Silver City was a silver mining town about 90 miles (140 km) south-southwest of Salt Lake City, Utah, an area considered part of the Tintic Mining District that also produced bismuth, copper, gold, and lead. Settlement began with the first mining strikes here in 1869. The city’s population hit a peak of 1,500 in 1908, nearly 40 years after its settlement during the heyday of silver and ore mining.
Jessie Knight, known as “Mormon Wizard” around mining camps because of his tendency to find ore sites, established there the foundations of the mining operations. He decided to build a smelter in Silver City because it had the flattest ground in all of the Tintic Mining District.

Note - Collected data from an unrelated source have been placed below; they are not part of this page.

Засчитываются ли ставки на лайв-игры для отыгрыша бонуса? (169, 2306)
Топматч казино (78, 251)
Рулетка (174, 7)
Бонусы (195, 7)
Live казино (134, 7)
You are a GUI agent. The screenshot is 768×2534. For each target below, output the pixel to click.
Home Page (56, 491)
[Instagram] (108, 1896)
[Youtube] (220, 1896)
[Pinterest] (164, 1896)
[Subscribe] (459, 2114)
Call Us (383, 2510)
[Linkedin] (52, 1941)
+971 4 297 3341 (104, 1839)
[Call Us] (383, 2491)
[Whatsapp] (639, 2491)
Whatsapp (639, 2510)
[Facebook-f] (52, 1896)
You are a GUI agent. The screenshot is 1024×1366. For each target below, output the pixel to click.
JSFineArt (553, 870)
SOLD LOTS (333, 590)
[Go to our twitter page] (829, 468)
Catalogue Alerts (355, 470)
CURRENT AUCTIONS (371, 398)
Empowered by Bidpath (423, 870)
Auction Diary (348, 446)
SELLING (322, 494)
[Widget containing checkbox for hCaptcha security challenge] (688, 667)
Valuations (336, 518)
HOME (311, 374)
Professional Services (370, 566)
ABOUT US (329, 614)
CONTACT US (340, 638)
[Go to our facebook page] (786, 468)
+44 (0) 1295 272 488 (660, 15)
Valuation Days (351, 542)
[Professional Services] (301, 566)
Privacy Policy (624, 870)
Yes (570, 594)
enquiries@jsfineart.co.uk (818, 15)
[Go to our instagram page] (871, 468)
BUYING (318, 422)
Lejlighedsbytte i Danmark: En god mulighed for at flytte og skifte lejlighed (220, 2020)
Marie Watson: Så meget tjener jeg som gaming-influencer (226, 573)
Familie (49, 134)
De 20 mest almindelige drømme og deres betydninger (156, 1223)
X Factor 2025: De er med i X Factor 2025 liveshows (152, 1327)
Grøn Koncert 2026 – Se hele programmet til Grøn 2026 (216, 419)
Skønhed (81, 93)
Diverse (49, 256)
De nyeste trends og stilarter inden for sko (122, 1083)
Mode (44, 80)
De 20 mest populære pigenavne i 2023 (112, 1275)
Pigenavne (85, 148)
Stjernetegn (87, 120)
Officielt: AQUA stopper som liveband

However, freight rates in the Salt Lake Valley beat out those of Silver City and initiated its decline. A few years later, the mines began to run dry or flood and records show that by 1912 the population was already down to 300.
By 1930, the town was virtually empty.
Today, the remains of Silver City include only a few stone foundations, a few holes where mines were, a number of tailings piles and the cemetery.
The graves, from the two to three dozen, date back to the 1880s and many of the headstones attest to the difficulties of living during this time, as many belong to infants and children, finely ornated with designs such as flowers and lambs. However, a few have been damaged or have fallen victim to the elements.
As simple as the lonely cemetery may appear, it was placed on the National Register of Historic Places in 1979 because of its significance to Utah and its once-thriving mining communities. And, in addition, it is one of the last remnants of Silver City still standing, as the last witness to a community full of families, mining workers, and life stories that vanished as quickly as it was established.